[Start of Attachment]

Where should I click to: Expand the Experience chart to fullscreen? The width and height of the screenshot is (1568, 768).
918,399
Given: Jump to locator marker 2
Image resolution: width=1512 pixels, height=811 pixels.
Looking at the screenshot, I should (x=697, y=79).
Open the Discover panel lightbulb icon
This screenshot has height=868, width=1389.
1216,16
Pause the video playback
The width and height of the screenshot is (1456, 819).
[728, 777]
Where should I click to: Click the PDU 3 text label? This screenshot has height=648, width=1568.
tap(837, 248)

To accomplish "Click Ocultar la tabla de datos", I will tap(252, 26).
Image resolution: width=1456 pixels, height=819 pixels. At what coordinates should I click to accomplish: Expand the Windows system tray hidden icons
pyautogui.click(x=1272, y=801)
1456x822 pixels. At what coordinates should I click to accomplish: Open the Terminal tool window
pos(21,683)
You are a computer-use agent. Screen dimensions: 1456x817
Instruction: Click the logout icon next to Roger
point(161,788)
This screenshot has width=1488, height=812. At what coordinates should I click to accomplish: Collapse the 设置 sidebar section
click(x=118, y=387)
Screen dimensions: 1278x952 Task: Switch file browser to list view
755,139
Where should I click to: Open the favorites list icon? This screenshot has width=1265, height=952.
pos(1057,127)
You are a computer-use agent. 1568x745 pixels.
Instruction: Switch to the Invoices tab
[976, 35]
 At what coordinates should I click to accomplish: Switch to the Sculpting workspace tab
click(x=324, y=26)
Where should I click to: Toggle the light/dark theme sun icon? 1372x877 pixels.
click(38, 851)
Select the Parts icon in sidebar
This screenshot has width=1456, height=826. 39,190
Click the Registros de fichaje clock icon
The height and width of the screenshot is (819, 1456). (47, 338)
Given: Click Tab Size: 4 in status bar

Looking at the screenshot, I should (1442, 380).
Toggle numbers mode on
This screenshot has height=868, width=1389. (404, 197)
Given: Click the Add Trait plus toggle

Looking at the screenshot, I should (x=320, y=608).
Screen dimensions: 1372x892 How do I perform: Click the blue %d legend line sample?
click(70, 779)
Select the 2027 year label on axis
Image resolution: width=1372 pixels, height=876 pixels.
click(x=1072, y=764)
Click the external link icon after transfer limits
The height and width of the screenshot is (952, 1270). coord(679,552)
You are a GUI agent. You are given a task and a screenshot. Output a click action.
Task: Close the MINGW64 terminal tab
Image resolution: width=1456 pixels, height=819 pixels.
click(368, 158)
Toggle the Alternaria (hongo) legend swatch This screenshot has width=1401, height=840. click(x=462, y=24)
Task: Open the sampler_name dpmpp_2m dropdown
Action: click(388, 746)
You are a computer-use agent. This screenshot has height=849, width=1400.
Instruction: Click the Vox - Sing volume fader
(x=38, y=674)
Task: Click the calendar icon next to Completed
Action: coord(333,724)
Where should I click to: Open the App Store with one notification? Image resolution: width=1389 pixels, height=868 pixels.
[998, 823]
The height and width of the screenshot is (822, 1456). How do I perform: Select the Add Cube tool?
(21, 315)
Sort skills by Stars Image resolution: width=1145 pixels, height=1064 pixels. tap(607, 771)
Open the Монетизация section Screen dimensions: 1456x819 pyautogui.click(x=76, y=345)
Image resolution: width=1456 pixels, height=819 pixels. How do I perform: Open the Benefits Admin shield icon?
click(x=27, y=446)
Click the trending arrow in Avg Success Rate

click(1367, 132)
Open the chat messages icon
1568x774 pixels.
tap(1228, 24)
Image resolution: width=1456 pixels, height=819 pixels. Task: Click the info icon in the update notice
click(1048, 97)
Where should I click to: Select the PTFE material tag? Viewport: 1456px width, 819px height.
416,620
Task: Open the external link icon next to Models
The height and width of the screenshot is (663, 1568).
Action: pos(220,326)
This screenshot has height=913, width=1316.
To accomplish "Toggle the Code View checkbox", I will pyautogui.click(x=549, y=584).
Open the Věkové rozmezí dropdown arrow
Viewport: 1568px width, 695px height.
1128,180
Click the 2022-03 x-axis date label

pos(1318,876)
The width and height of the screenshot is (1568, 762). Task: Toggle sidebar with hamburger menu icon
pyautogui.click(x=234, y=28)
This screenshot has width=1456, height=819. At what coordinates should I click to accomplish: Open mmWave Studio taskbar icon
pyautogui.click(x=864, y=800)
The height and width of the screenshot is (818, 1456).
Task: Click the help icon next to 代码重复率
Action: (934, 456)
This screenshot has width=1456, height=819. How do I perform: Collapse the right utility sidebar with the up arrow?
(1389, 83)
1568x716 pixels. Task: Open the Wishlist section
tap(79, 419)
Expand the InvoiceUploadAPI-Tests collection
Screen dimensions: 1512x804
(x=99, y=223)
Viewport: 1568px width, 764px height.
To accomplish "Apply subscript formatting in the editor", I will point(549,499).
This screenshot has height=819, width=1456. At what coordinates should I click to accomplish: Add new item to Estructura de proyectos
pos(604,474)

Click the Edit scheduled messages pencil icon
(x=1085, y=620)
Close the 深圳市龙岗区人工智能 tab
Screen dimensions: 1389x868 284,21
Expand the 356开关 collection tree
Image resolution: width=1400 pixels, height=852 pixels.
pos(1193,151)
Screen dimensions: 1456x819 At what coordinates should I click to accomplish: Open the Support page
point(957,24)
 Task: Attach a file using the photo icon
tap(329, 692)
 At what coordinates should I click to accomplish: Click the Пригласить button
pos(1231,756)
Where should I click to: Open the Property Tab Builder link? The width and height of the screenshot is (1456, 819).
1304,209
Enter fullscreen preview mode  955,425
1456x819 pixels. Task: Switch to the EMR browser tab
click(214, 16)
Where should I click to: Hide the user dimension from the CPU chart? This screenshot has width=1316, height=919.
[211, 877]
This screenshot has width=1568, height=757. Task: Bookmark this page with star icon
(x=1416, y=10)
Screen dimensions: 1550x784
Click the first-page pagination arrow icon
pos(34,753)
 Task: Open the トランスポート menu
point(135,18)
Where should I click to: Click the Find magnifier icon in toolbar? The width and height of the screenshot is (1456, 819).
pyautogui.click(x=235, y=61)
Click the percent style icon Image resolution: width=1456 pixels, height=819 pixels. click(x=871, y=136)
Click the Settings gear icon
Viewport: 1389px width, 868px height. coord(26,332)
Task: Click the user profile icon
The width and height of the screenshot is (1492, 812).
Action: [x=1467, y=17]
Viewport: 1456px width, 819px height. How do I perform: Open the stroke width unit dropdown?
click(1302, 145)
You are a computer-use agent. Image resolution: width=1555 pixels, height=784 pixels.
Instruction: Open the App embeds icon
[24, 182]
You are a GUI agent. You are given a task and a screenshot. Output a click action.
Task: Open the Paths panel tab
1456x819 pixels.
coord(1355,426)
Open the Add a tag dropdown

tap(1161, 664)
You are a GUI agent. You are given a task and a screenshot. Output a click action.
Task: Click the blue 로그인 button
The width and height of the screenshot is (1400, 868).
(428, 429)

[End of Attachment]

Task directions: Emit, unaltered, the lines from the top of the listing down through the line that holds "Given: Jump to locator marker 2"; emit nothing else.

Written solution:
Where should I click to: Expand the Experience chart to fullscreen? The width and height of the screenshot is (1568, 768).
918,399
Given: Jump to locator marker 2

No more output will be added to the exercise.